ChatGPT's CEO Sam Altman Is From St. Louis

Move over Jack Dorsey, Altman is the new top tech bro from the Lou

Feb 6, 2023 at 10:31 am
click to enlarge OpenAI CEO and St. Louis native Sam Altman.
Photo courtesy of Flickr / Tech Crunch.
OpenAI CEO and St. Louis native Sam Altman.

Move over Jack Dorsey, there's a new contender for the (we assume) highly coveted designation of top tech bro from St. Louis.

Sam Altman is the CEO of OpenAI, the company behind ChatGPT. If you somehow missed the launch last November, the ChatGPT program can in seconds draft a work email, legal brief or any other piece of writing people were previously paid to do.

Some have said this is going to spare white-collar workers a lot of needless busy work. Other have said this is the end of all white-collar jobs forever.

However it shakes out, we'll have a St. Louisan to thank.

Altman, unsurprisingly, went to John Burroughs High School. In 2016 Altman told the New Yorker, “Growing up gay in the Midwest in the two-thousands was not the most awesome thing.” However, Altman told reporter Tad Friend that he found an outlet in AOL chatrooms, which he described as "transformative."

The New Yorker profile recounts how, in response to a Christian group boycotting a school assembly about sexuality at Burroughs, Altman decided to come out in front in of the entire school.

A Burroughs counselor later said of Altman, “What Sam did changed the school. It felt like someone had opened up a great big box full of all kinds of kids and let them out into the world.”

In 2015, along with household names like Elon Musk and Peter Thiel, Altman founded OpenAI, a nonprofit organization intended to develop artificial intelligence responsibly.

Seven years later, OpenAI had developed a for-profit subsidiary that, in classic Silicon Valley fashion, released ChatGPT to the public with little to no thought as to its ramifications.

On a recent podcast, tech reporter Kevin Roose called the phenomenon that is ChatGPT "a total accident."

The short version of the story is that the ChatGPT we all love, fear or are annoyed by is actually ChatGPT 3.5. Engineers at OpenAI were hard at work on ChatGPT 4, which as its name suggests, was an update to ChatGPT 3. Then, last November, higher-ups at OpenAI decided to make the current 3.5 version available as a way to gather feedback for what would eventually be ChatGPT 4.

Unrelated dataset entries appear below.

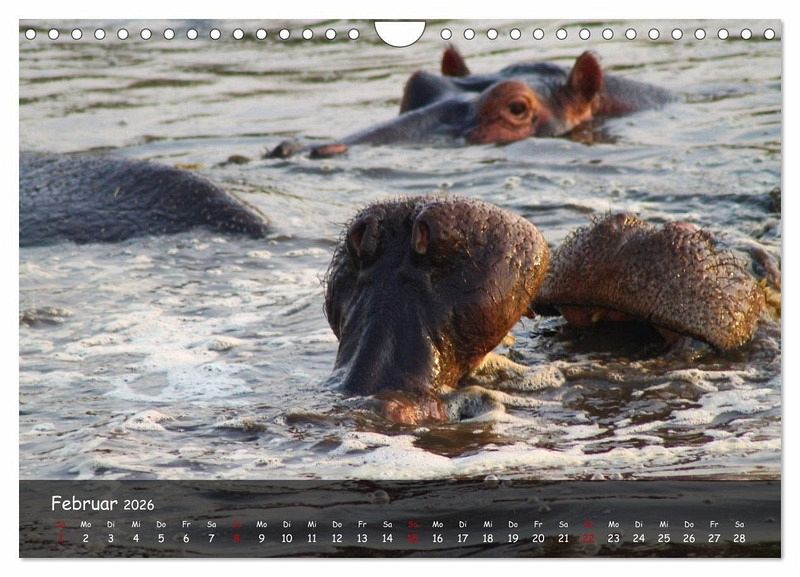Select the last day, February 28
The height and width of the screenshot is (577, 800).
[739, 538]
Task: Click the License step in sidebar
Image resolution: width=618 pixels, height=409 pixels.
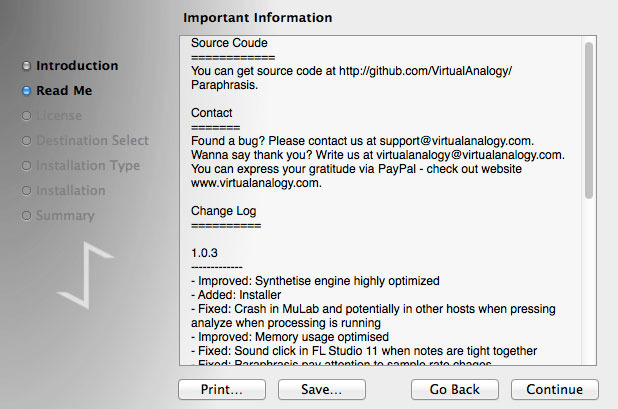Action: (x=59, y=115)
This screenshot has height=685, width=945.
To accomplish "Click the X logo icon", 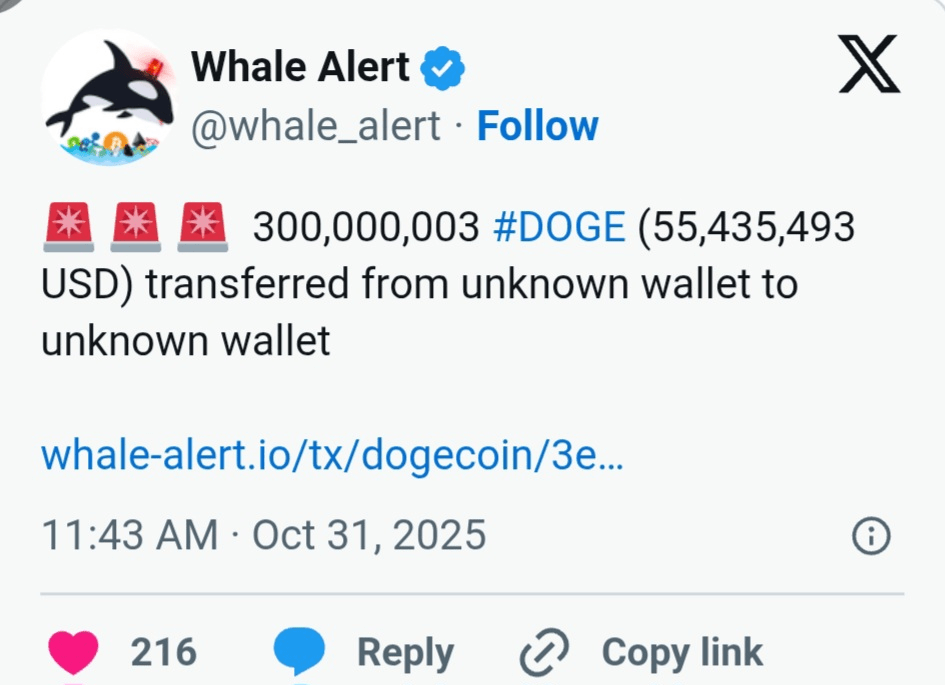I will pyautogui.click(x=869, y=64).
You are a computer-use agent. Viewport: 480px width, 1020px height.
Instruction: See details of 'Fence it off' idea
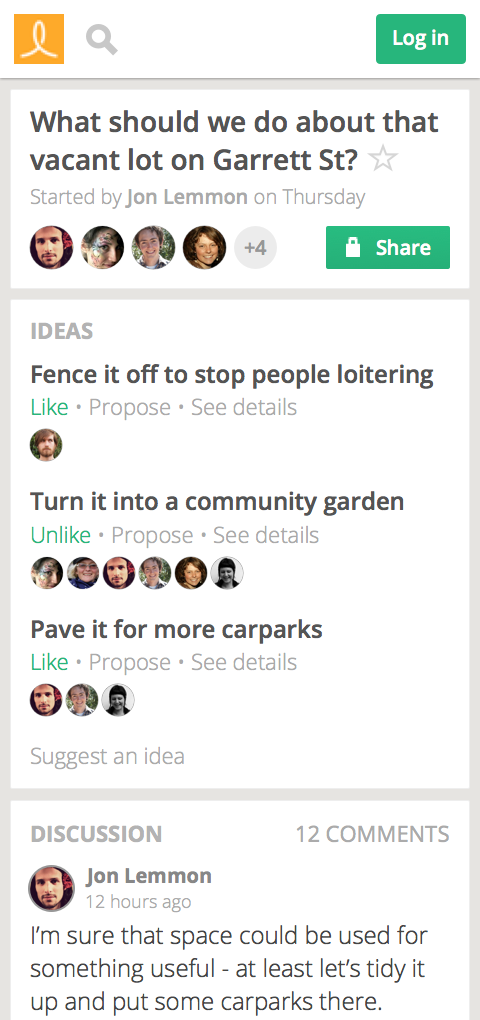point(244,407)
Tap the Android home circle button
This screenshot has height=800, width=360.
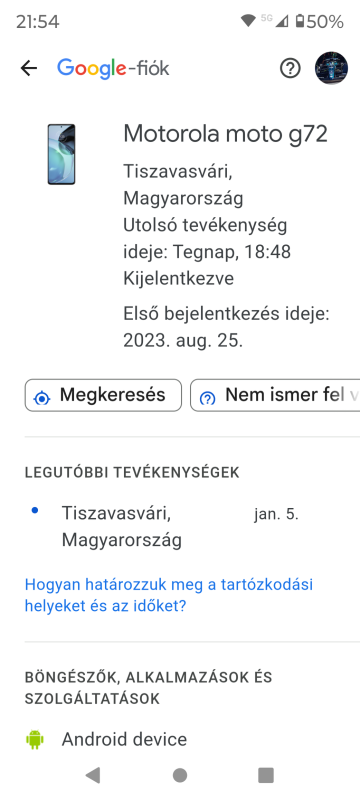pyautogui.click(x=179, y=775)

Roose reports that the response took its parent company by surprise. The bot now has 30 million registered users and 5 million daily users — incredible numbers for a product only two months old. By comparison, Instagram had 10 million users in its first year.

"There are people in the company uncomfortable with how fast things like ChatGPT are coming into existence and maybe worry that the company is cutting some corners," Roose says.

Roose's colleague Casey Newton called OpenAI not expecting ChatGPT to be a big deal a classic example of "tech people living in a bubble."

Some have theorized that it will be in AI's best interest to develop in a way that is useful to humans, sort of like how dogs co-evolved with us homo sapiens. But of course numerous film franchises have been built around the idea that this AI stuff comes back to seriously bite us in the ass.

According to that New Yorker profile, if the latter scenario plays out, rendering us all in a Mad Max-style hellscape, at least Altman himself will be well-situated.

“I try not to think about it too much,” the New Yorker quotes Altman saying of various ways in which civilization could crumble. “But I have guns, gold, potassium iodide, antibiotics, batteries, water, gas masks from the Israeli Defense Force, and a big patch of land in Big Sur I can fly to.”

But for all his current bounty, it's clear Altman hasn't forgotten the city of his youth.

In March 2020, Altman's pal Elon Musk was musing on Twitter about where he should open a new factory to produce the Tesla Cybertruck.

Tweeted Altman, "You should consider St. Louis! It'd be great for this."

Gotta love a tech bro who gives back (or at least tweets about us favorably).